On March 4th, my International Business and Macroeconomics class had a visitor from a Montreal company called Solotech. Solotech is a company that provides production equipment such as lighting and sound tools to big name companies and shows. They’ve done lighting and sound for names like Britney Spears, P!nk, and Cirque Du Soleil!
Our visitor was named Pierre Vende, one of the main salesmen dealing with the communication with the Central/South American region. His job is to create connections and spread the word of the company throughout those Latin-American nations. He’s worked deals with Cuba, Venezuela, and more. Pierre speaks fluently in French, Spanish and English, giving him the ability to travel and work closely with his clients in both Central/South America and Montreal.
We started off the talk by discussing Pierre’s past of living in France and taking study opportunities all over the world throughout his college years, and how that influenced his desire to work internationally. We talked in depth about some of his most challenging cases and how he sometimes has to plan ahead and adapt to different cultural norms. This came with part of the lesson of culture within business. Along with that, he threw at us some of his favorite advice he’s gathered throughout his time working in international business
Pierre explained to us one of his biggest projects which was providing services to the government of Cuba. He described to us the insane amount of negotiation that it took to finalize the deal. The project revolved around the Cuban Government wanting to expand their news networks in an effort to make the networks more accessible to people and businesses all over the nation. He described one of the biggest challenges as gaining trust from the nation, as Canada is in extremely close proximity with the United States. We discussed how sometimes business and politics work hand-in-hand sometimes making it difficult to work through, but as long as you keep up to date with world news, you should know the basics of what to say and what not to say. We talked about the Latin-American deals being hard due to the determination within the culture. It is a part of the world where negotiation will be your best friend.
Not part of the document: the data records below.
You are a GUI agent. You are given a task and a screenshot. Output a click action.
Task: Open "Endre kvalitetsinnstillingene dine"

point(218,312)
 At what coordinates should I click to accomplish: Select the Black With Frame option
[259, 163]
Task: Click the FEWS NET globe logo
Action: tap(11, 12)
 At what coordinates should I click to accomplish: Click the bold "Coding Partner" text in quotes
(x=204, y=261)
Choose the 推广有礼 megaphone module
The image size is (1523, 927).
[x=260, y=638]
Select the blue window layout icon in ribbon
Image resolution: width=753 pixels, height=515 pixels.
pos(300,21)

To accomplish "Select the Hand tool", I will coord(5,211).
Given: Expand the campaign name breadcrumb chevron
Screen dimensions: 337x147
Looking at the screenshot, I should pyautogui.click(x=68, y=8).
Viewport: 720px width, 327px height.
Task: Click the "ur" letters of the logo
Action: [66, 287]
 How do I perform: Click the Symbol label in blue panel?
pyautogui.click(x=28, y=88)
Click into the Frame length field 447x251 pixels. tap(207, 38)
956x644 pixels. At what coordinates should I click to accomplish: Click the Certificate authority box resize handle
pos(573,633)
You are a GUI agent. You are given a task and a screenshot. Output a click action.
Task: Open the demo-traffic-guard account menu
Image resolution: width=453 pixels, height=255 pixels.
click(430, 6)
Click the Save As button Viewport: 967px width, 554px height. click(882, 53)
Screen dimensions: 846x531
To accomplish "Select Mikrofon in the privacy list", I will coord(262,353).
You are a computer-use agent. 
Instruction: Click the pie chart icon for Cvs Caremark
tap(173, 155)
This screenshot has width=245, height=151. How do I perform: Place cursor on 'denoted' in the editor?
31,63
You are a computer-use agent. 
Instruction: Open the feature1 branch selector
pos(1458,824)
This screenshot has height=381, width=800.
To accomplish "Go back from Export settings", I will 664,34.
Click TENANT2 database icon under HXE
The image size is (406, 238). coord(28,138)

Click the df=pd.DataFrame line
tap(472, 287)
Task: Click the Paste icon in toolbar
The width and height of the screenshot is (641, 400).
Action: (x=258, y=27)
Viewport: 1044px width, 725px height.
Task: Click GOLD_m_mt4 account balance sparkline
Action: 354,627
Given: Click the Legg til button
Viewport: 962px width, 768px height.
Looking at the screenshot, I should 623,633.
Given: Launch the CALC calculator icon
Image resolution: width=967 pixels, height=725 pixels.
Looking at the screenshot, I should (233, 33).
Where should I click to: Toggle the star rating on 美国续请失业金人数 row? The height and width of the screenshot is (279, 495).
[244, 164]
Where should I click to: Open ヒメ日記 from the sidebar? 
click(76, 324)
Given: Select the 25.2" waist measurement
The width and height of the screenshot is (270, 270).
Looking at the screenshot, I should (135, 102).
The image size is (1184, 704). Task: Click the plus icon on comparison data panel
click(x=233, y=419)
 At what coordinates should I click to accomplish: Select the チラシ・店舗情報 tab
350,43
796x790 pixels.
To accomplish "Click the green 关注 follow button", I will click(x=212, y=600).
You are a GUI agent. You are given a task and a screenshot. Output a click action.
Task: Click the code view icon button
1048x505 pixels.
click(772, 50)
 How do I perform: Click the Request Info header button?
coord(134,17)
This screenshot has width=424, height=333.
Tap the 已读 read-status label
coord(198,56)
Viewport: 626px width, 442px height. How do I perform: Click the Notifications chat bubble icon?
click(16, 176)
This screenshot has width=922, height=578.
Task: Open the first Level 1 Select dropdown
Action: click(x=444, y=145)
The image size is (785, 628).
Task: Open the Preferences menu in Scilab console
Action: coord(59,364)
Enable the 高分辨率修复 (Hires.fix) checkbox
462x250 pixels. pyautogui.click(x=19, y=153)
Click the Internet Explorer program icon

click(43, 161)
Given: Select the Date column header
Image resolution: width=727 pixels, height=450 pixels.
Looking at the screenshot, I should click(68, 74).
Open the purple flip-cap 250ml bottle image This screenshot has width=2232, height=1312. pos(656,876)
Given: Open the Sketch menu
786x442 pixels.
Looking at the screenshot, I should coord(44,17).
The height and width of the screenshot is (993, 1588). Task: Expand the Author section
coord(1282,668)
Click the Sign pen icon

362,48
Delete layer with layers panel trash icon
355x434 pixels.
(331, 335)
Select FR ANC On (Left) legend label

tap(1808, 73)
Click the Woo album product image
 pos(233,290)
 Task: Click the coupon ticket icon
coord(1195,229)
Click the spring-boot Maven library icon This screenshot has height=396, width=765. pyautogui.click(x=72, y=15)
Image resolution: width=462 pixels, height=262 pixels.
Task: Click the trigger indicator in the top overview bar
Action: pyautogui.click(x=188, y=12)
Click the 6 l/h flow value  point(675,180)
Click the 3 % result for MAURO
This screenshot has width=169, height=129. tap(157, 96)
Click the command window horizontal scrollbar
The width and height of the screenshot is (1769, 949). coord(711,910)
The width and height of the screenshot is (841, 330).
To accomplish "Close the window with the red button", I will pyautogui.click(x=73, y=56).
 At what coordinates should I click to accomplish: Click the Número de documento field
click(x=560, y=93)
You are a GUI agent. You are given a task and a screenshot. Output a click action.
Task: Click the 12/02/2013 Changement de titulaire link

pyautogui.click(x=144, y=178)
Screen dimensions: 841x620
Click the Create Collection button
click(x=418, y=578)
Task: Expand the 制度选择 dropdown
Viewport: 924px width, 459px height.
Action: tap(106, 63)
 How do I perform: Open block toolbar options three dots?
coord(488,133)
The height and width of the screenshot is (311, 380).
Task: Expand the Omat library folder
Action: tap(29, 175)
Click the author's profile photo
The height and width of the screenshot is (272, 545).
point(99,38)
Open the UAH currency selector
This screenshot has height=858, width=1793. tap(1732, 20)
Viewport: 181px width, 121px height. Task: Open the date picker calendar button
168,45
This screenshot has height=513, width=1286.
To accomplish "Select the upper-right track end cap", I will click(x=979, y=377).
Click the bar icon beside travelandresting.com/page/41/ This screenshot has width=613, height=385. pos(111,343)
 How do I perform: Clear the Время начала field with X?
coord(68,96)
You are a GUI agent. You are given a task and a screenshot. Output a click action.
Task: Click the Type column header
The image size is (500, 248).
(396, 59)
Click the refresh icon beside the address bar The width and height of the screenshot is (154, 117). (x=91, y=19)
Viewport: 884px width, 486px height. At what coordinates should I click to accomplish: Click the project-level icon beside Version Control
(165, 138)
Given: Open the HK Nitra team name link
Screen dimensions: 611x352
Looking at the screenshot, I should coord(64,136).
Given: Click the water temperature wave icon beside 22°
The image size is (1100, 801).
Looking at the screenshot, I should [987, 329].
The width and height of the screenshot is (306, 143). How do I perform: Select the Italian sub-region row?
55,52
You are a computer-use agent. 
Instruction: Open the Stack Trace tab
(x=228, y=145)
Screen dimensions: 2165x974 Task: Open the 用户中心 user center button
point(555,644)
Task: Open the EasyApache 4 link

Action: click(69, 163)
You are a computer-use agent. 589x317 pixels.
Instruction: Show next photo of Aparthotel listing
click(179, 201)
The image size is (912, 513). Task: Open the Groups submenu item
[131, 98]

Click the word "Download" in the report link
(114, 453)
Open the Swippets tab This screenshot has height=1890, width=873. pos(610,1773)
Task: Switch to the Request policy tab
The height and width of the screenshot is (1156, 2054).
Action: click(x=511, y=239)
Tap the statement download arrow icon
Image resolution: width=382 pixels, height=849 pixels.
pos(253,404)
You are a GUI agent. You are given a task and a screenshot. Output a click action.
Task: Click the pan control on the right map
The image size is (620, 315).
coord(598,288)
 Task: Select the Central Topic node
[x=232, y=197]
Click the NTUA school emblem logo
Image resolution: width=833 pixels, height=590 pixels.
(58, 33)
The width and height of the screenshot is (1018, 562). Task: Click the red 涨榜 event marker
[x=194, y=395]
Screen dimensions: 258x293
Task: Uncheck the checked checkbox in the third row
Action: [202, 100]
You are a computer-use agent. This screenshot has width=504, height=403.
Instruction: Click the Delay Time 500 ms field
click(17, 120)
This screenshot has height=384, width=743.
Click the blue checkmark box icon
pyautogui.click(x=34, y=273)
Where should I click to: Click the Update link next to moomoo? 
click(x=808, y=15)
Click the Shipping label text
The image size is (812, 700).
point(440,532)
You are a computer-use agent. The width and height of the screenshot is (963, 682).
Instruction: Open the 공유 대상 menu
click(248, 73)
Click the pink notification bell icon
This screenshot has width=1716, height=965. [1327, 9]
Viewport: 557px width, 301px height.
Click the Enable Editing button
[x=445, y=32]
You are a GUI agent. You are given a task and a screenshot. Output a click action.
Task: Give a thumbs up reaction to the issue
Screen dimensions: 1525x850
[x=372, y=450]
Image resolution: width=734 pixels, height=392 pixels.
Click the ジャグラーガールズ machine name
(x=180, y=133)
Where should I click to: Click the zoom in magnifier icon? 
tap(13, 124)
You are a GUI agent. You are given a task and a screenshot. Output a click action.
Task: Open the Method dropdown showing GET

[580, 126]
By the end of the night, we had talked about Pierre’s biggest moments and some of his most difficult ones in international sales. He told us that sometimes one must sacrifice one thing in order to secure or achieve your main goal, implying that the advice works in terms of business but also in terms of life. We talked about patience and resilience within business, and listening to your gut. The lesson taught me to never back down because others are telling me to, but to look around and assess your opportunities. Pierre’s presentation not only gave the class insight on what it’s like working internationally, but also what it’s like in the workforce in general. The lesson became about communication and being one step ahead of a client’s needs. In the end, I learned that my opportunities are limitless, and to keep working towards my dreams, as they could be right around the corner.